Sementara itu, pemerintah Suriah tampaknya tidak tertarik untuk membuat konsesi politik yang serius atau memperbaiki catatan haknya untuk “mengakhiri krisis”. Alih-alih mengambil langkah-langkah untuk memastikan pengungsi kembali secara sukarela, aman dan bermartabat, otoritas Suriah menggunakan kartu pengungsi untuk menekan negara-negara Arab agar memberikan bantuan keuangan dan dukungan untuk rekonstruksi sambil terus meneror para pengungsi yang kembali.

Seorang pengungsi yang dikirim kembali dari Lebanon baru-baru ini mengatakan kepada saya bahwa dia ditangkap oleh tentara Suriah dan harus membayar semua tabungannya – sekitar $1.500 – untuk dibebaskan. Teman-temannya yang juga dideportasi bersamanya masih ditahan oleh divisi keempat tentara Suriah, karena mereka tidak dapat membayar pembebasan mereka.

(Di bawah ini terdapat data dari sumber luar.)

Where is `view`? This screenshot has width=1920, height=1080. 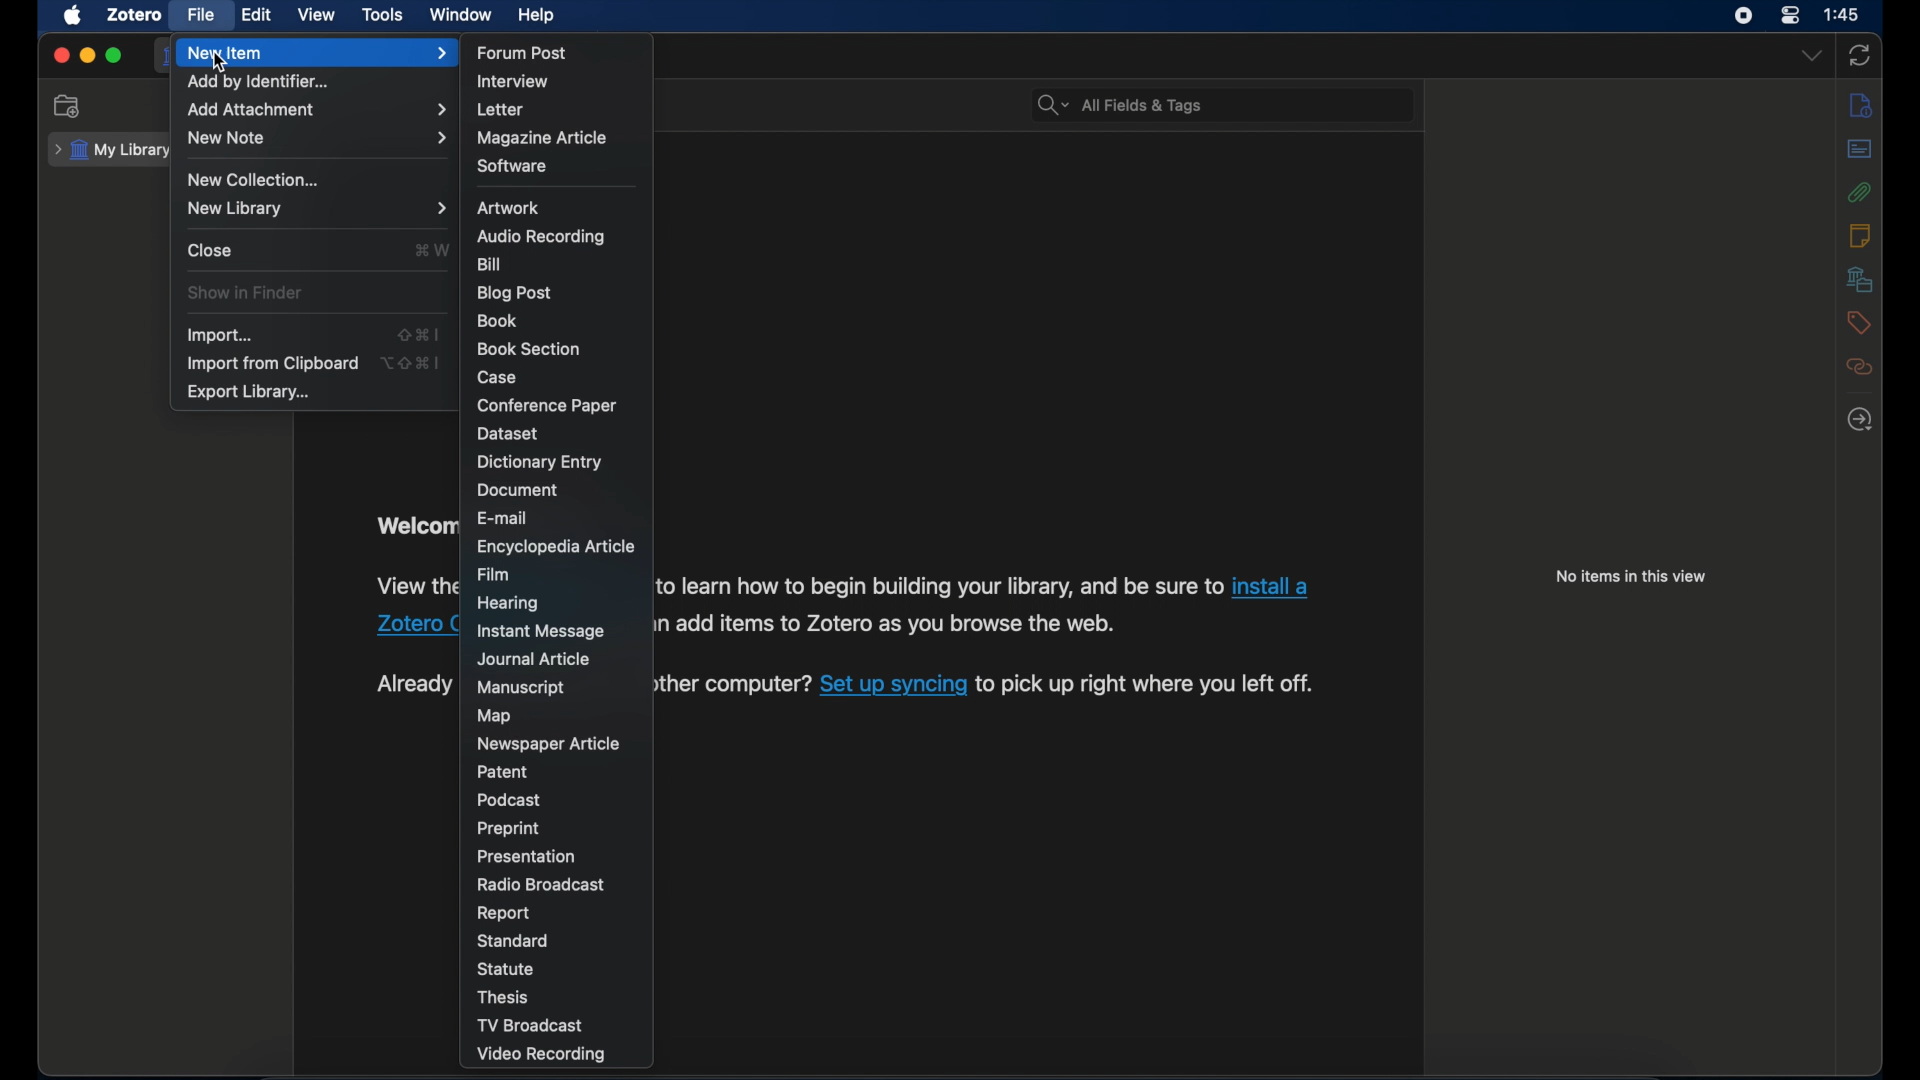 view is located at coordinates (318, 15).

Saya juga mendengar tentang penangkapan dan deportasi empat orang Lebanon baru-baru ini, yang meninggalkan tentara Suriah. Begitu sampai di tanah Suriah, mereka dipindahkan ke Cabang Palestina, sebuah divisi intelijen yang terkenal karena penggunaan penyiksaan dan perlakuan buruk lainnya terhadap para tahanan.

Penahanan dan perlakuan buruk terhadap para pengungsi yang kembali adalah bagian dari pelanggaran sistematis pemerintah Suriah, termasuk penangkapan sewenang-wenang, penghilangan paksa, penyiksaan dan perlakuan buruk lainnya, kematian dalam tahanan dan eksekusi di luar proses hukum setelah pengadilan pura-pura, yang merupakan kejahatan terhadap kemanusiaan.

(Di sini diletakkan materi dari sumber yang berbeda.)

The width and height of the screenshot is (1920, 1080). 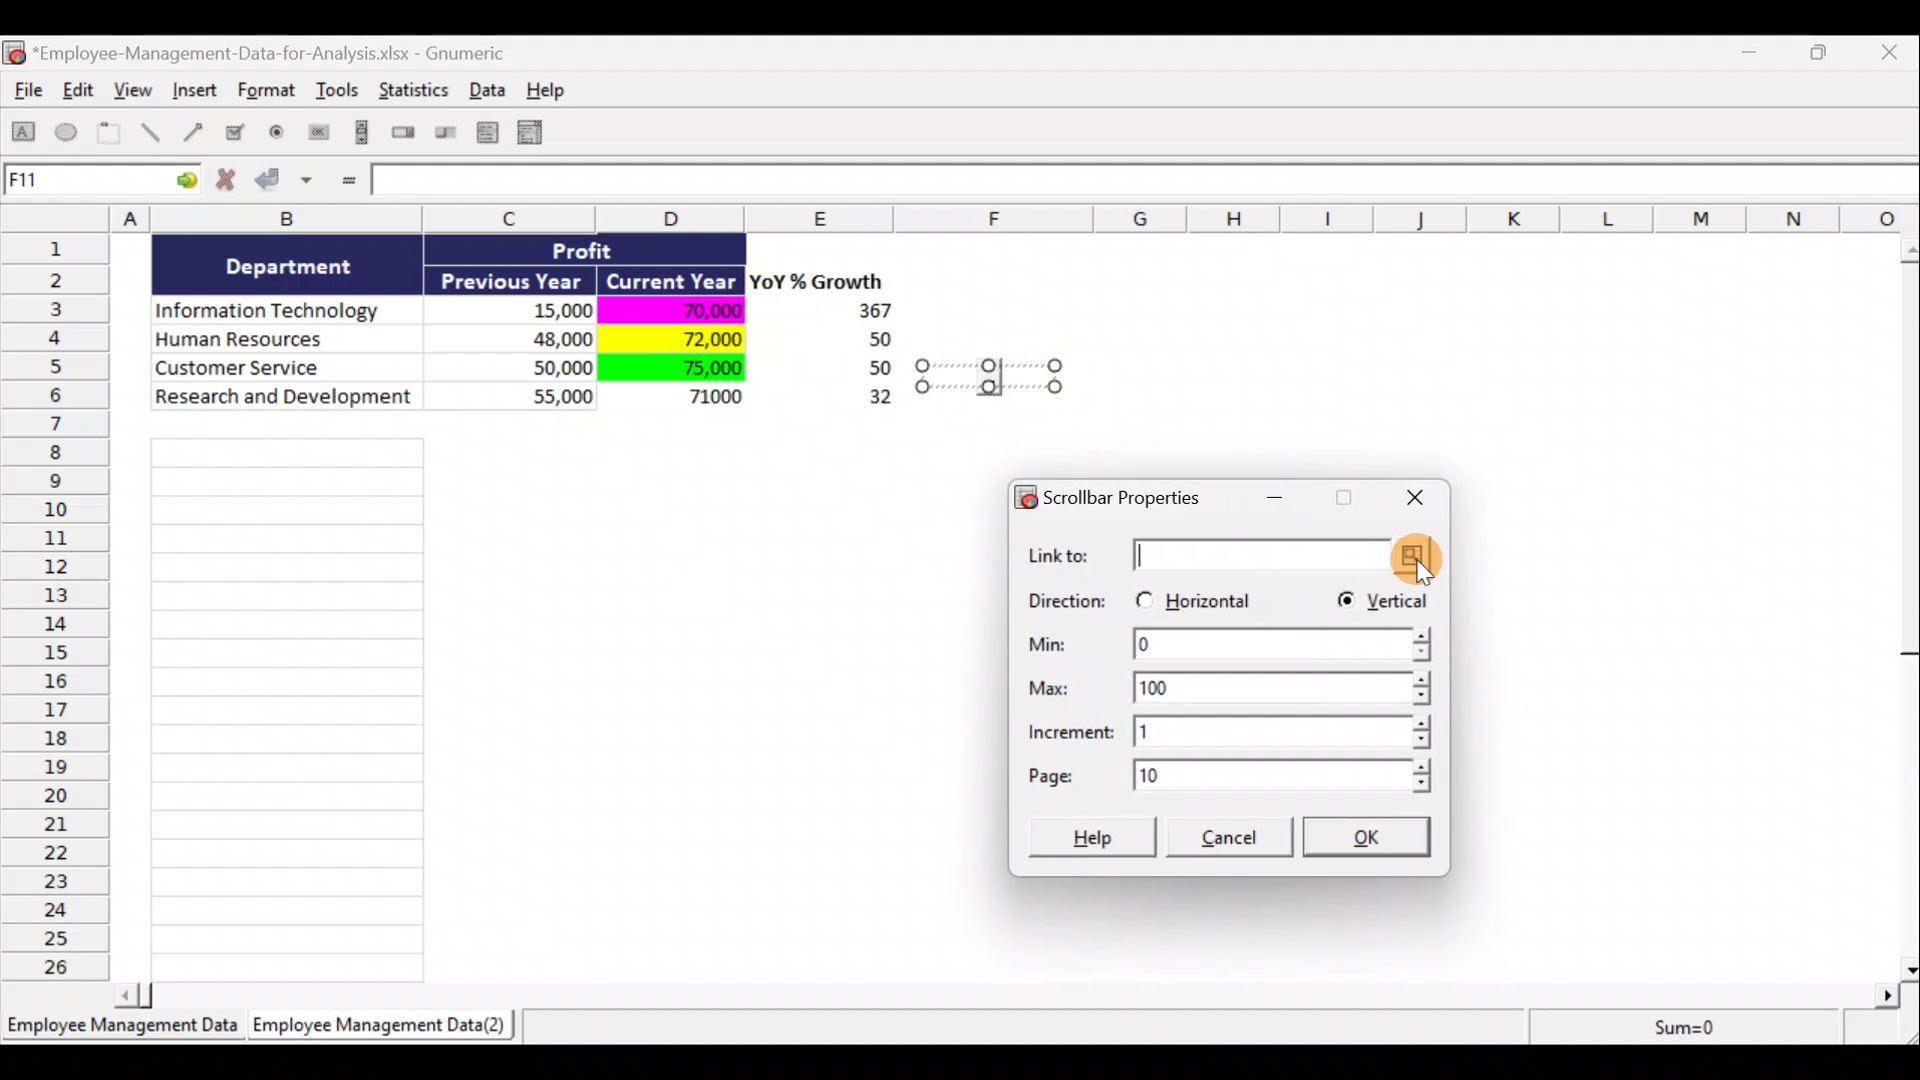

Skala kekejaman ini, yang dilakukan dengan impunitas total, meningkat setelah dimulainya pemberontakan pada tahun 2011, tetapi otoritas Suriah telah melakukannya selama beberapa dekade sebelumnya untuk membungkam perbedaan pendapat. Kejahatan-kejahatan ini tidak hanya menghancurkan penduduk Suriah, tetapi juga telah menghasilkan beberapa krisis hak asasi manusia, termasuk yang menyebabkan hilangnya lebih dari 100.000 orang Suriah.

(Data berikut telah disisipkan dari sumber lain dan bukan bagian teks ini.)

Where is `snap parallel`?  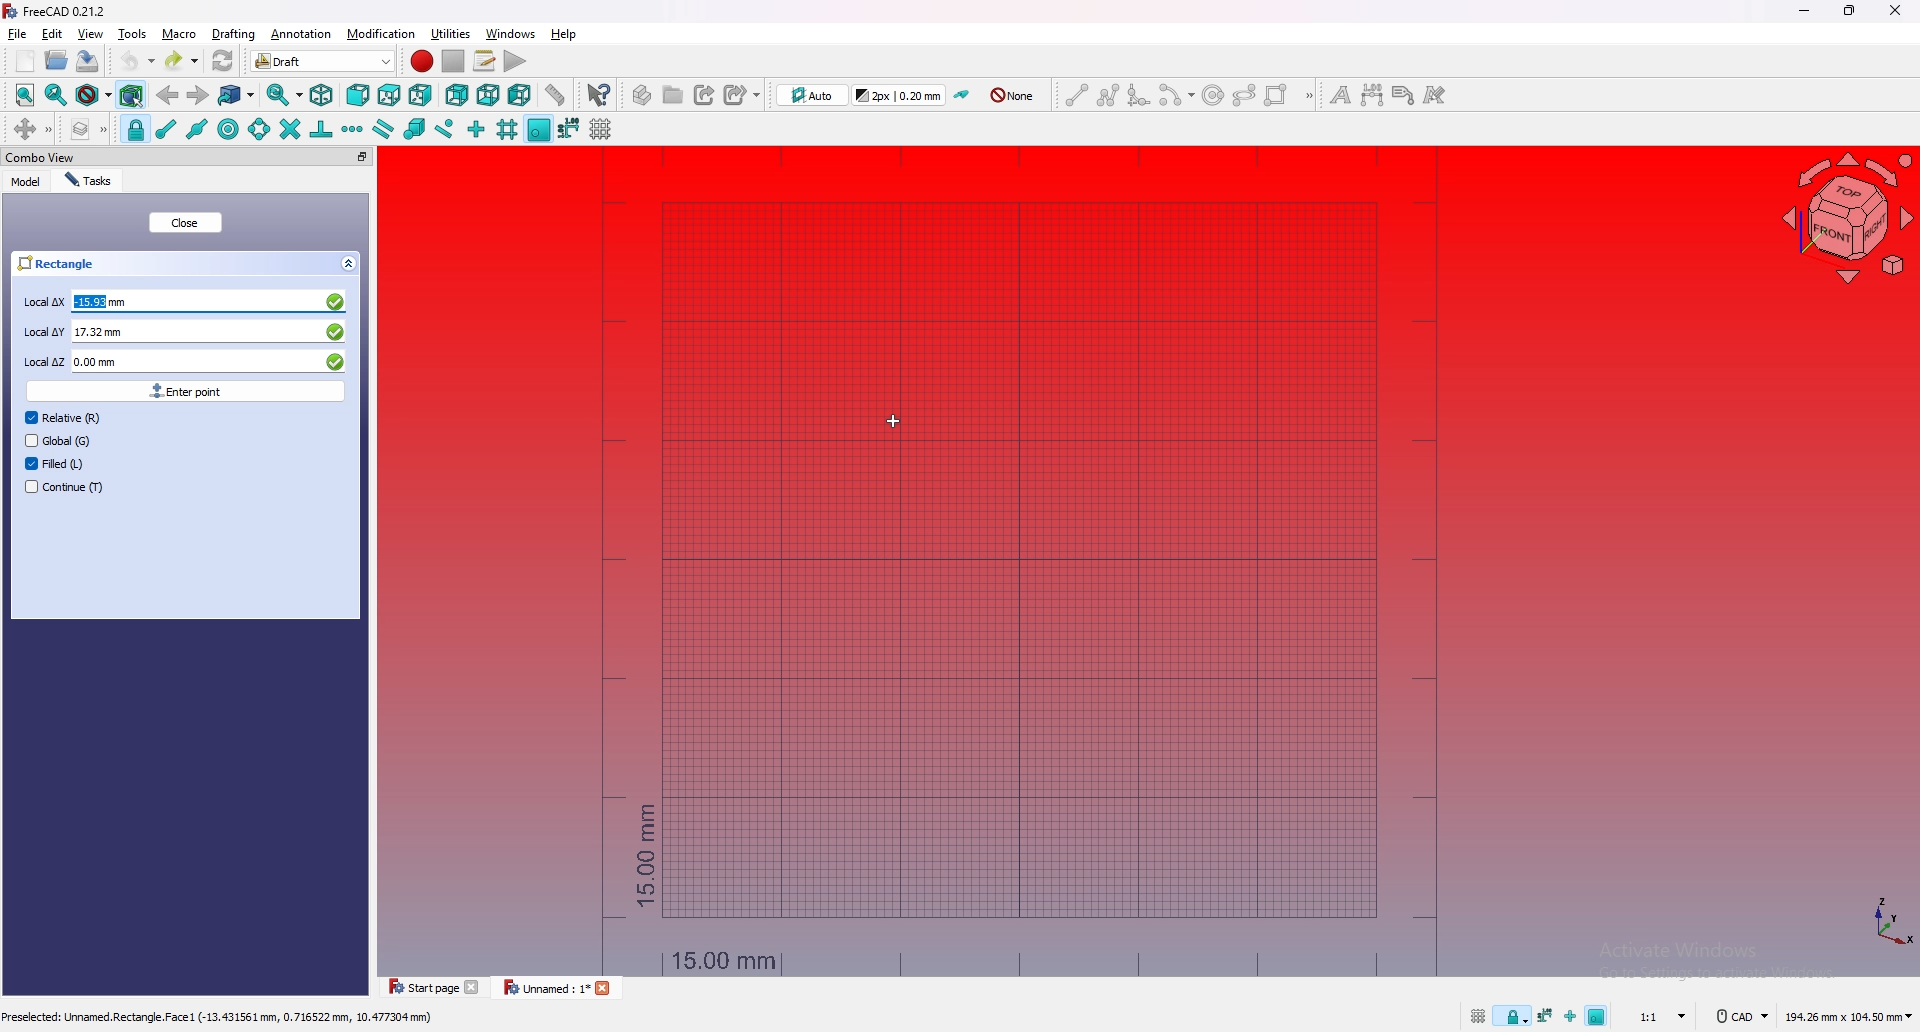 snap parallel is located at coordinates (384, 128).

Sejak 2011, saya telah berbicara dengan banyak perempuan yang anak laki-laki, suami, saudara laki-laki atau anggota keluarga lainnya telah dihilangkan secara paksa karena menggunakan hak kebebasan berekspresi dan berkumpul secara damai, karena melakukan pekerjaan kemanusiaan atau hanya karena mereka dianggap sebagai simpatisan oposisi. adalah.

Para wanita ini memberi tahu saya tentang kerugian psikologis yang sangat besar yang terus-menerus hidup dalam ketidakpastian atas nasib orang yang mereka cintai saat mereka berjuang melawan penolakan pemerintah dan dukungan yang tidak memadai dari komunitas internasional. Mereka – dan warga Suriah pada umumnya – berhak mendapatkan yang lebih baik.

Negara-negara Arab memiliki tanggung jawab kepada rakyat Suriah yang tidak dapat terus mereka hindari. Mereka harus secara terbuka mengakui catatan hak asasi manusia yang mengerikan dari pemerintah Suriah, mengakhiri kepulangan pengungsi Suriah dan meminta pertanggungjawaban, mengakhiri penggunaan penyiksaan dan perlakuan buruk lainnya serta penghilangan paksa. Mereka harus menggunakan pengaruh mereka atas pemerintah Suriah untuk memastikan kembalinya para pengungsi secara sukarela dengan aman.

Selanjutnya, keluarga korban hilang dan penyintas mendesak Majelis Umum PBB untuk membentuk badan independen yang bertugas menyelidiki nasib dan keberadaan orang hilang. Mereka membutuhkan dukungan dari negara-negara Arab; sangat penting bahwa, ketika saatnya tiba, semua negara Arab memberikan suara mendukung pembentukan lembaga ini.

Apa pun yang kurang dari itu akan mengirimkan pesan kepada pemerintah Suriah – dan kepada orang lain di kawasan itu – bahwa melakukan kejahatan kekejaman dalam skala massal tidak memiliki konsekuensi di panggung dunia.

Pendapat yang diungkapkan dalam artikel ini adalah milik penulis sendiri dan tidak mencerminkan posisi redaksi Al Jazeera.